In this post, we focus on the neural network learning. How neural network learns. In a neural network we may have many output nodes. The cost function for neural network can be a generalized form of the cost function that we used in logistic regression. The difference is that here we have more nested summation for multiple output nodes. In the neural network the parameter matrix is very important, here we denote it with theta. The number of columns in parameter or theta matrix is equal to the number of nodes in the current layer including the bias unit and the number of rows is equal to the number of nodes in next layer excluding the bias unit. 

In the previous post, we have given a gentle introduction of the Artificial Neural Network for Machine Learning. Make sure you have gone through the post and have learned the basics of the neural networks. The neural networks are gaining popularity in the Artificial Intelligence community.
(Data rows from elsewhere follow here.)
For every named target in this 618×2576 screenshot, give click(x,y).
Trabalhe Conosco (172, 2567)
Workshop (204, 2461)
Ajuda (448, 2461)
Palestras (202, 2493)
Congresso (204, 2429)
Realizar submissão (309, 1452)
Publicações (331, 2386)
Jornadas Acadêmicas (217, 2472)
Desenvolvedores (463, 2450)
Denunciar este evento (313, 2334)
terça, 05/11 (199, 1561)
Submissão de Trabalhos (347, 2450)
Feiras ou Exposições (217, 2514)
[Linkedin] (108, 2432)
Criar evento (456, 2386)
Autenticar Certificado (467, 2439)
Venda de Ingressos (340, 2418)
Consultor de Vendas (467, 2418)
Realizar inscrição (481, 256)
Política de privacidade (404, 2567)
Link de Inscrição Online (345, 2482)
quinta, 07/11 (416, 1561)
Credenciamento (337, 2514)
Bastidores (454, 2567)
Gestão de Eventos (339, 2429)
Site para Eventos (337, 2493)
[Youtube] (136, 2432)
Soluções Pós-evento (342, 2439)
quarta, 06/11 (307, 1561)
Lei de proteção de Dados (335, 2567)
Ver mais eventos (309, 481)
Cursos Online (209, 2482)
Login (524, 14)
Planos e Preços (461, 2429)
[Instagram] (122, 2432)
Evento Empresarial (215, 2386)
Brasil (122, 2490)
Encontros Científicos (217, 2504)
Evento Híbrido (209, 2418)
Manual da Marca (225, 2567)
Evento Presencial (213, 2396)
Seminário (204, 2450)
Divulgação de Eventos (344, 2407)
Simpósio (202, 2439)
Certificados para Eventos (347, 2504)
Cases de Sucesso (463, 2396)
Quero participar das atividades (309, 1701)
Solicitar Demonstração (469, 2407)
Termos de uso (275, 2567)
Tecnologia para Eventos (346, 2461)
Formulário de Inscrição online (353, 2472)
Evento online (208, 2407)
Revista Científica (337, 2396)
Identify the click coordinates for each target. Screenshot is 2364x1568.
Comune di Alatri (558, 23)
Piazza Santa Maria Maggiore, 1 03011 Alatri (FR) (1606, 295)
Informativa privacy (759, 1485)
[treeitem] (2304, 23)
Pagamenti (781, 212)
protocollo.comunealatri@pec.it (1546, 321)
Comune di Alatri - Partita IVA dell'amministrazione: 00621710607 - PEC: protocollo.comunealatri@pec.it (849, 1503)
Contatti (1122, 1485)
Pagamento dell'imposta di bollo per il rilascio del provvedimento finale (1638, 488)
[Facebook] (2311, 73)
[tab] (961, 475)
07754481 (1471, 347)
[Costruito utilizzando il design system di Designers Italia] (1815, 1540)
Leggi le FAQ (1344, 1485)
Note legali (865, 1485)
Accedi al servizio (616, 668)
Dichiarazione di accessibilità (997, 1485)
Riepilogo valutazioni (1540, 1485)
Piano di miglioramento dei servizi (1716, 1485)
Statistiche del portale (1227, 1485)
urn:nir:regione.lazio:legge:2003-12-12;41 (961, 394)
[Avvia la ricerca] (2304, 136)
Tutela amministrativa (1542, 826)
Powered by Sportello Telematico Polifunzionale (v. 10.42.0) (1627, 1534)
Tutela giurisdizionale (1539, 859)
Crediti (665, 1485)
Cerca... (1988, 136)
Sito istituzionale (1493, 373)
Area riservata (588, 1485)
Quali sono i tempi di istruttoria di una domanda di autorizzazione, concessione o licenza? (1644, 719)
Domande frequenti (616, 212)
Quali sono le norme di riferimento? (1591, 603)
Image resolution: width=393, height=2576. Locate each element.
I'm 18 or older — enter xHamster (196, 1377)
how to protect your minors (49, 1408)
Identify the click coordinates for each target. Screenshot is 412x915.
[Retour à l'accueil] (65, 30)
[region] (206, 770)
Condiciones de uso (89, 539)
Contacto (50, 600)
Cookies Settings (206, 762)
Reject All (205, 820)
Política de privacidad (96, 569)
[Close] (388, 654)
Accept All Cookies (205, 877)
Backpropagation is used for minimizing cost function. In backpropagation the error for a node in the current layer is calculated from the errors in the next layer. Mean the errors are propagated backward. These errors are denoted with delta so we call them delta values. These delta values are used to calculate partial derivatives of the cost function. In back propagation we calculate errors for all notes in all layers. The delta values (errors) of the layer l are calculated by multiplying the delta values in the next layer with theta matrix of layer l, then multiply element wise with derivative of activation function evaluated with the input given by the preceding layers.
Fig: Backpropagation, Image Source.

The partial derivative terms can be calculated by multiplying activation values and the error values for each training example. The derivative is the slope of a line tangent to the cost function, so the steeper the slope the more incorrect values we will get. If we will get steeper slope we will go far from the slope.

To use optimizing functions we have to put all the theta parameters in one vector and the derivatives parameters in other vector. This we refer as unrolling the parameters.

Gradient Checking

Gradient checking is used to ensure that our backpropagation is working correctly or not. Derivatives obtained using the errors(delta) are put in a delta vector. In gradient checking we obtain the gradients (derivatives) from the approximation. If these two derivatives are same the it ensured that our backpropagation is going correct.

Random Initialization

If we initialize all theta weights with zero then the backprpation will not work because when we backpropagate, all nodes will update to same value again and again. So we have to randomly initialize the weights.

Network Architecture

 To choose a network architecture or layout for neural network is most essential. How to choose how many layers, how many nodes in each layers? There is exact answer but the default is 1 hidden layer. But if choosing more hidden layers then the same number of nodes in every hidden layer.

Training a Neural Network


1. Randomly initialize the weights. 

2. Implement forward propagation to get hypothesis value. 

3. Implement the cost function. 

4. Implement the backpropagation to compute the partial derivatives. 

5. Use gradient checking to confirm that our backpropagation works properly. Then disable gradient checking. 

6. Use gradient descent or any other optimization function to minimize the cost function with the weights.